I never delidded and after seeing these stress temps, It's looking more likely I'll be willing to attempt it. Anyone have temp comparisons for a 8700 delid?

I'll be keeping the sentry vertical.

I still need to get a GFX card.

I was also in a unique position where I was able to capture benchmarks with various thermal pastes and I was able to test before and after Meltdown microcode updates.

https://imgur.com/a/XyLno#puDqlIi

Wow that's a lot of tinkering, trial and error, and headaches. Just to clarify, you are using the 65W tdp i7-8700? Non-k? If so, you definitely shouldn't get temps like that. I use the LP53 as well and never get temps like that. I was previously using a 4790S (65W tdp) in one of my Sentry pc's, which I upgraded to a 4790k (88W). With the 65W cpu, iirc, I would get temps up to ~75C when running Passmark. With the 4790k I'd reach maybe mid 80's to 90C. Then I delidded my cpu replaced the tim with liquid metal and temps dropped like crazy, I rarely see over 70C anymore during normal gaming use.

I don't know exactly why you're seeing such temps. You've been using decent thermal paste. LP53 is a good cooler.

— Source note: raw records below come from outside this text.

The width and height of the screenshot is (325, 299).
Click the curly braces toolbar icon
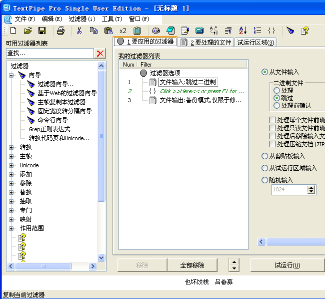pyautogui.click(x=272, y=31)

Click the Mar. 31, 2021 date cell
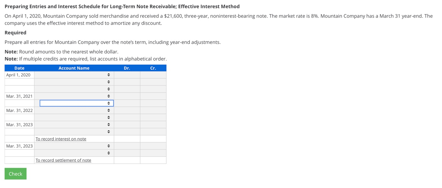click(x=19, y=96)
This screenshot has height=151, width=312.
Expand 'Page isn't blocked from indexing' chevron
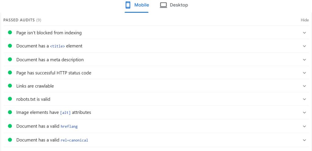tap(304, 33)
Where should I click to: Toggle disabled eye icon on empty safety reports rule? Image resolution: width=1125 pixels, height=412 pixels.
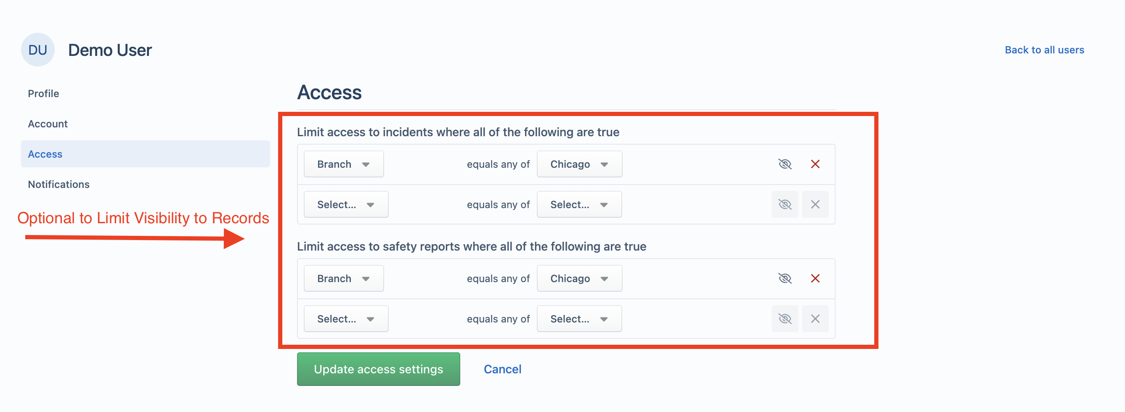(x=785, y=319)
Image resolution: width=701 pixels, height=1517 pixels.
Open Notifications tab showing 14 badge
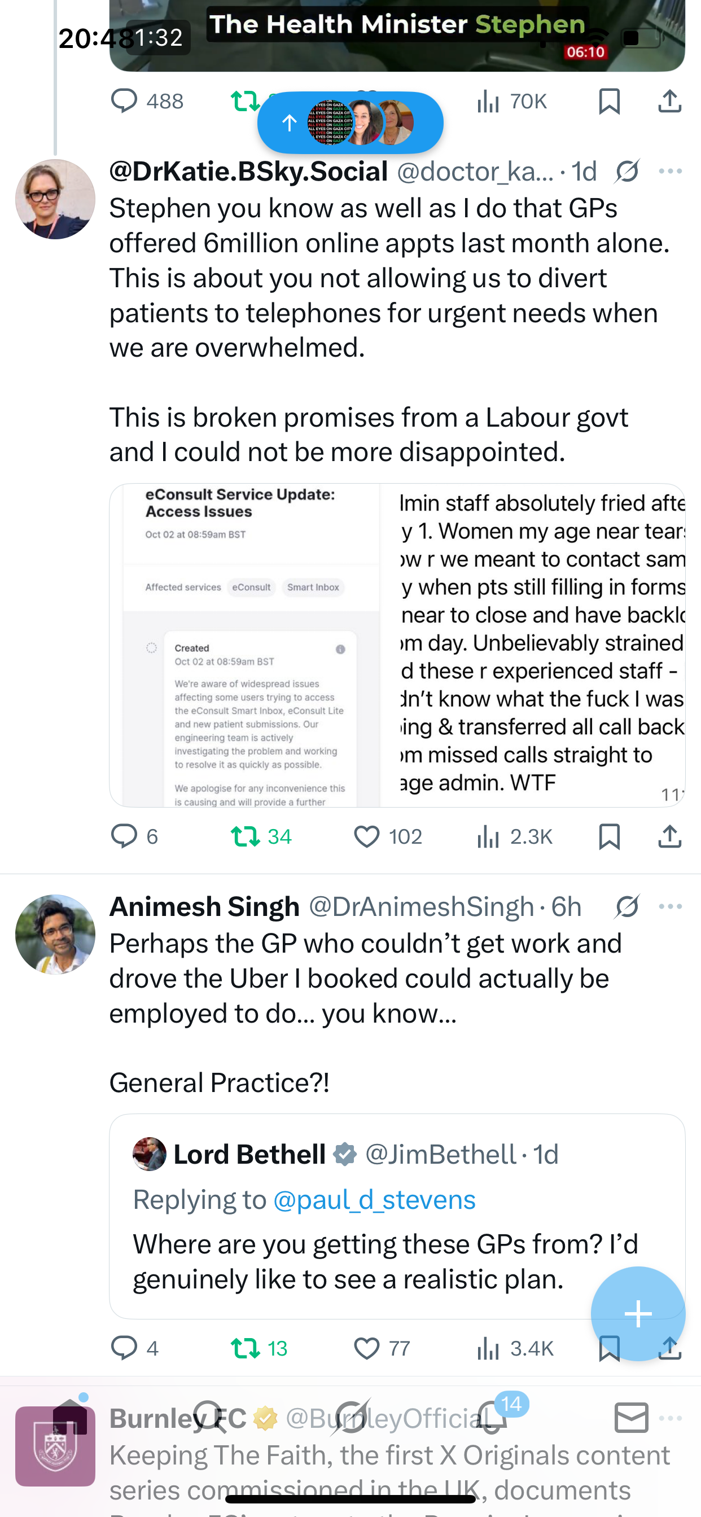pyautogui.click(x=492, y=1417)
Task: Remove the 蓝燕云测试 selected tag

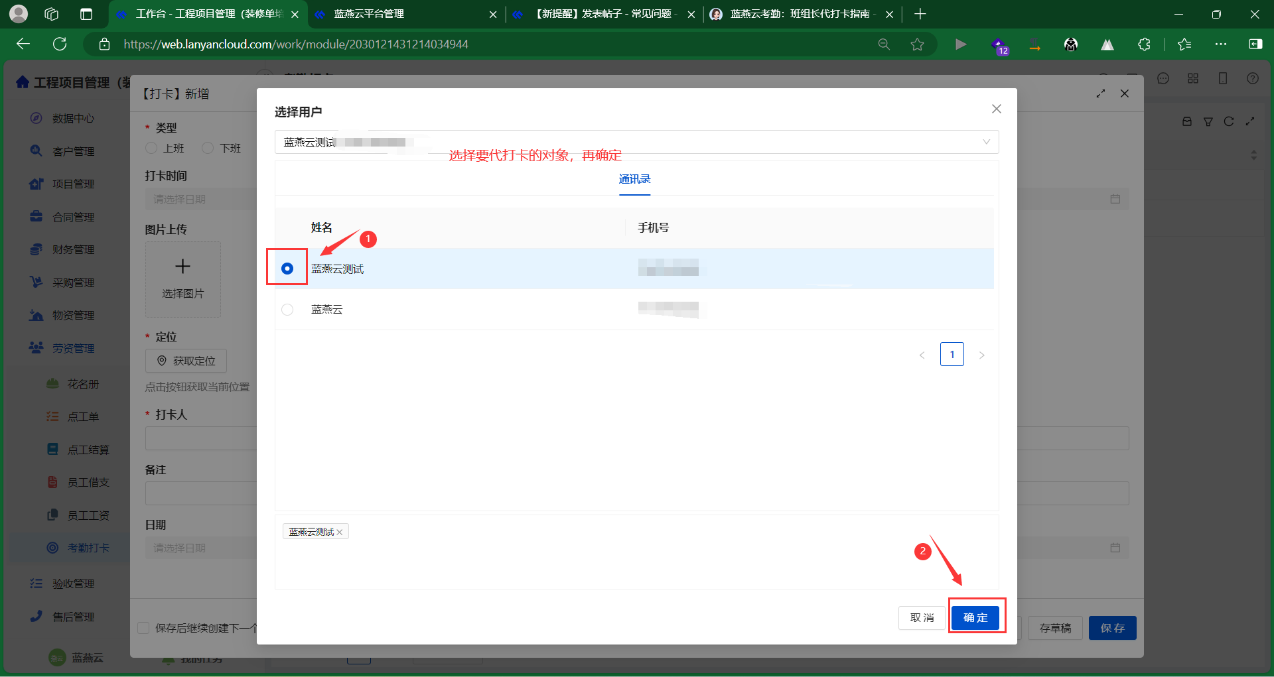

You still have the fins parallel to the ram?
Are the screws holding the heatsink down fully tightened? Is pressure being applied evenly? When you remove the heatsink do you see a good spread of paste? Or is it only spreading in one direction?

The cpu power ribbon cable looks like it might be blocking some outward airflow. Probably negligible though.

Maybe try a different method of mounting the fan? I know some people here have come up with crafty solutions for the lp53. The rubber bands may be hindering air intake slightly.

Don't worry, we'll figure this out. Sentry is a small case but you still shouldn't get temps like that.

Edit:
did I see correctly that you're cpu vcore peaked at 1.375V? That's definitely not ok for stock coffee lake. Something is wrong. A 14nm Intel cpu like that shouldn't go over ~1.2v vcore unless you're manually tweaking voltage for OC purposes. My older 22nm Devils Canyon doesn't even go over 1.2V stock!

Check your bios, some boards may ship with a bios that is configured for some sort of Auto Overclocking that raises vcore to unacceptable levels. Something is wrong with your vcore.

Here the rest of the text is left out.